Carys McAulay

Personal information
- Born: 18 January 1998 (age 28) Rutherglen, Scotland

Sport
- Country: Great Britain
- Sport: Athletics
- Event: 400 metres

Achievements and titles
- Personal bests: 100 m: 12.32 (Manchester 2021); 200 m: 24.23 (Loughborough 2022); 400 m: 51.57 (Geneva 2022);

= Carys McAulay =

Scottish athlete (born 1998)

Carys McAulay (born 18 January 1998) is a Scottish track and field athlete who mainly competes in the 400 metres.

==Early life==
McAulay was born in Rutherglen on 18 January 1998. She moved to England and attended Bridgewater High School and Priestley College in Warrington, where she ran for Warrington Athletics Club.

==Career==
McAulay competed in the 800 metres at the 2015 World Youth Championships in Athletics in Cali, Colombia. She finished fourth running a time of 2:05.3. That year she was also selected for the Commonwealth Youth Games held in Apia, Samoa, where she won the silver medal for Scotland for the event.

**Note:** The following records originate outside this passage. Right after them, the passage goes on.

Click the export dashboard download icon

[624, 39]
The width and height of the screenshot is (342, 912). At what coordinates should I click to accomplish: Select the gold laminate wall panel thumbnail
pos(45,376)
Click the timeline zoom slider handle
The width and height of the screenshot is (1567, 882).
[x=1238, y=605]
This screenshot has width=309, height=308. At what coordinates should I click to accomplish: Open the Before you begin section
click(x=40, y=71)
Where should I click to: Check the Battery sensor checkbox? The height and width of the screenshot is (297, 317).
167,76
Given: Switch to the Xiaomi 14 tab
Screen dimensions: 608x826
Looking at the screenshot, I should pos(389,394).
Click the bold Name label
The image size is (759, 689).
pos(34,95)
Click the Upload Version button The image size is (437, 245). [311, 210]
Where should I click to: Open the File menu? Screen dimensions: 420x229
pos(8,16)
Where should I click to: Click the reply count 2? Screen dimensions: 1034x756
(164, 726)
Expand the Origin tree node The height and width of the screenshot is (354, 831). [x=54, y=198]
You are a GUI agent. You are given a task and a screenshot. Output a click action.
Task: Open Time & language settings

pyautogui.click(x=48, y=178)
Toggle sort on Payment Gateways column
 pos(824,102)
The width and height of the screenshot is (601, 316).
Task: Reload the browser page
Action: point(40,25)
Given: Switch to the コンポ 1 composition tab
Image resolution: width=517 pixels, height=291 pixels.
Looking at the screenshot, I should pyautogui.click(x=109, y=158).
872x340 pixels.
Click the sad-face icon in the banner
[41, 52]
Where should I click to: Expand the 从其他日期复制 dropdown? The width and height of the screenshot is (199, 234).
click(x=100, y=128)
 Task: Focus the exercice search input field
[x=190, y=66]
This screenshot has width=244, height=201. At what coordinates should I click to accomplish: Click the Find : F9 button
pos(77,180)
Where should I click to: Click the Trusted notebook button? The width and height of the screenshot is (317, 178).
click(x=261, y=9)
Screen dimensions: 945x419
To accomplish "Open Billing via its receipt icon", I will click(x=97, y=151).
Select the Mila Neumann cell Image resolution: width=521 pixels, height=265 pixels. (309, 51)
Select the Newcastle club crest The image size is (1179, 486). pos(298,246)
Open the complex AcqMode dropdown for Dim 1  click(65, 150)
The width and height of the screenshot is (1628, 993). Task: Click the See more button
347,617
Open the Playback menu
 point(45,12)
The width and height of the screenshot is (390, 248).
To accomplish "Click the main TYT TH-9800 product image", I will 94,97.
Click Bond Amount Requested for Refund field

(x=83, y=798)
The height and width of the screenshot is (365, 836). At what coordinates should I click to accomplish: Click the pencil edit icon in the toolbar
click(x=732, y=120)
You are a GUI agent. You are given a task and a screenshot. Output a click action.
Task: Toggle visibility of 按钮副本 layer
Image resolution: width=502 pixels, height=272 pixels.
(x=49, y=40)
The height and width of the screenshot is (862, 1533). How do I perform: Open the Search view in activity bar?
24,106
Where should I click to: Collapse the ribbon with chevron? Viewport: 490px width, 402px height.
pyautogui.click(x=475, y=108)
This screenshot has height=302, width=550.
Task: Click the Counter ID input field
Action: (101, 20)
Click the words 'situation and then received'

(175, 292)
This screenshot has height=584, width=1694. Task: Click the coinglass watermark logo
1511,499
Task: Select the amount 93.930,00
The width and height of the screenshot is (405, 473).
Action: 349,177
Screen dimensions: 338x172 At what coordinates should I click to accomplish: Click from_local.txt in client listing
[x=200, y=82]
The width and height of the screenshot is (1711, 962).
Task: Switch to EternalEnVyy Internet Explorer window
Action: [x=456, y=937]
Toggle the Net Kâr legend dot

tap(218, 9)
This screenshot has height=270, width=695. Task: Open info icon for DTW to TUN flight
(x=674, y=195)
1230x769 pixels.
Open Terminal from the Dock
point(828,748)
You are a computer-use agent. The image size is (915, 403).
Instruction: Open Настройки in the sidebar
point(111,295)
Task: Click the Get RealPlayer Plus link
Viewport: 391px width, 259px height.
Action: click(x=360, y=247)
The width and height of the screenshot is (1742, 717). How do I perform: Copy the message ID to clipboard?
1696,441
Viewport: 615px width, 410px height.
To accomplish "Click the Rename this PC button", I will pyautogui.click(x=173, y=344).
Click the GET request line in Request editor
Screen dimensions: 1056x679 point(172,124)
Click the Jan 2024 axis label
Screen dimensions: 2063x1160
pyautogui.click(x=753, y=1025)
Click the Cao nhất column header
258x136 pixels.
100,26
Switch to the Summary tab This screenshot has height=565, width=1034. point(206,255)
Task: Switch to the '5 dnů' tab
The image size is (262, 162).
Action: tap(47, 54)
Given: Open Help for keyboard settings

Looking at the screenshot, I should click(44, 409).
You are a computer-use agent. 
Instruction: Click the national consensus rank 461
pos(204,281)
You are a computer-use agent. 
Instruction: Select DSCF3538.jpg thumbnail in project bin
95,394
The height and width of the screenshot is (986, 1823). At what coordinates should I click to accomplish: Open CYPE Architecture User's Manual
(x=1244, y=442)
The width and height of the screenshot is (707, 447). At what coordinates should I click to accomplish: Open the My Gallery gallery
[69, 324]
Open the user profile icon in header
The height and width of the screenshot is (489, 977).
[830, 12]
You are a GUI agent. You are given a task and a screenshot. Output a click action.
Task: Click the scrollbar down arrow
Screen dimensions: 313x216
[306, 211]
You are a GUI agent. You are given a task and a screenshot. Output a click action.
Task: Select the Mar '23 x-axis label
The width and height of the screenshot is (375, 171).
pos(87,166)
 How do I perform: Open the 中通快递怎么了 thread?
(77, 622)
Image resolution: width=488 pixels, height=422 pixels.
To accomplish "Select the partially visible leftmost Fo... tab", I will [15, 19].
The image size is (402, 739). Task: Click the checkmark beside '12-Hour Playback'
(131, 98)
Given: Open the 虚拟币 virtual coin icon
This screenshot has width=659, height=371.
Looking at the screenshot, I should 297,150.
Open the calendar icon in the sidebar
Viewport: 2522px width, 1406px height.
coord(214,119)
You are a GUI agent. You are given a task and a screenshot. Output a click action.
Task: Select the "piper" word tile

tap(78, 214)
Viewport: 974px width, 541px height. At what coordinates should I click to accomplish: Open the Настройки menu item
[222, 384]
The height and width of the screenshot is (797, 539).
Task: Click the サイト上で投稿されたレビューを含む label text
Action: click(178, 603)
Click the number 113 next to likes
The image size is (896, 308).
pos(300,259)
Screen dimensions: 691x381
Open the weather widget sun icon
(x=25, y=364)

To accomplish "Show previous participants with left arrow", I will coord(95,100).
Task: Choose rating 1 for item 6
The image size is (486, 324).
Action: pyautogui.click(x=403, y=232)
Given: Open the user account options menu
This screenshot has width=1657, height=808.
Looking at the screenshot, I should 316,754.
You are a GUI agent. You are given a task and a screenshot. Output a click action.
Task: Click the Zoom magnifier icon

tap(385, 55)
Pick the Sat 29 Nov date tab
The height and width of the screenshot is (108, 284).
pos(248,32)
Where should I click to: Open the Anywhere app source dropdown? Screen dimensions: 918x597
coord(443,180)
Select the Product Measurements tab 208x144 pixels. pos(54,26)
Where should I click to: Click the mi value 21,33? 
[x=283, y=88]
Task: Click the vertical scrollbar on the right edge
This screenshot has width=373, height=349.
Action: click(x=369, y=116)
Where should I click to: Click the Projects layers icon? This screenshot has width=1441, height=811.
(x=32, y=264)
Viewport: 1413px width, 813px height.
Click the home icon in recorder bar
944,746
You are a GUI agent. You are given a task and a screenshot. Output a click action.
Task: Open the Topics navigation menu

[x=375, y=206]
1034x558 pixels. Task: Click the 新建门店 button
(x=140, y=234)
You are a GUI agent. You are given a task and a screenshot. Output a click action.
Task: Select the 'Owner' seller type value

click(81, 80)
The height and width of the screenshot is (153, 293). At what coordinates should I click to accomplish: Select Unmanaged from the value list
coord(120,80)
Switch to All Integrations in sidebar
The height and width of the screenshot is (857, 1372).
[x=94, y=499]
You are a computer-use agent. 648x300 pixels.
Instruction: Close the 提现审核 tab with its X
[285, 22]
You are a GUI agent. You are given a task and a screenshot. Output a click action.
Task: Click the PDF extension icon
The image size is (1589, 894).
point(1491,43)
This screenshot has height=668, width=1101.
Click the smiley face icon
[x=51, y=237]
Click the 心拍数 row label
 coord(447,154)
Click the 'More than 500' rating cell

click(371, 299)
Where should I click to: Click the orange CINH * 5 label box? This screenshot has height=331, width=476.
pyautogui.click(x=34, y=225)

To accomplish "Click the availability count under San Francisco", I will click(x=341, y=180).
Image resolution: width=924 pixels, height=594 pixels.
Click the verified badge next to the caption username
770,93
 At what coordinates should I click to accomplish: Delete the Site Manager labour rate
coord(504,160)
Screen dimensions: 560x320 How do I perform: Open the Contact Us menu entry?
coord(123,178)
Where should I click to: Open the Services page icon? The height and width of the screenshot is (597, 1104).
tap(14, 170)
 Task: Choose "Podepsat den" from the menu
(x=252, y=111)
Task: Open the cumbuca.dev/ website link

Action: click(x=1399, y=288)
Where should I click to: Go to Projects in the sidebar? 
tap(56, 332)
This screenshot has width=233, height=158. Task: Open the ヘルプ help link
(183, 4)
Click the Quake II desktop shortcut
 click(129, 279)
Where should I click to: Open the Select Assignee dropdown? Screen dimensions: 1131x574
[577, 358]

After a change to Trafford Athletics Club and committing to the shorter 400 metres distance, McAulay set a new personal best of 51.57 s over the distance in Geneva in June 2022 to put her third in the Scottish rankings for that year. She was selected to run for Scotland at the Birmingham Commonwealth Games. However, she was forced to pull-out with injury during the championships as her teammates ran for the bronze medal in the women's 4 x 400 m relay.

McAulay ran an indoor personal best of 52.98 s in the 400 m to finish third at the 2023 British Indoor Championships in February, one of ten Scottish medalists at the championships. She was subsequently selected for the Great Britain squad at the European Indoor Championships held in Istanbul. It was the first British senior selection for McAulay. She was selected for the British team for the 2023 European Athletics Team Championships held in Chorzów, Silesia, Poland between 20 and 25 June 2023.

Competing at the British Athletics Championships in July 2023 in Manchester, she reached the final of the women's 400m and finished in 7th place.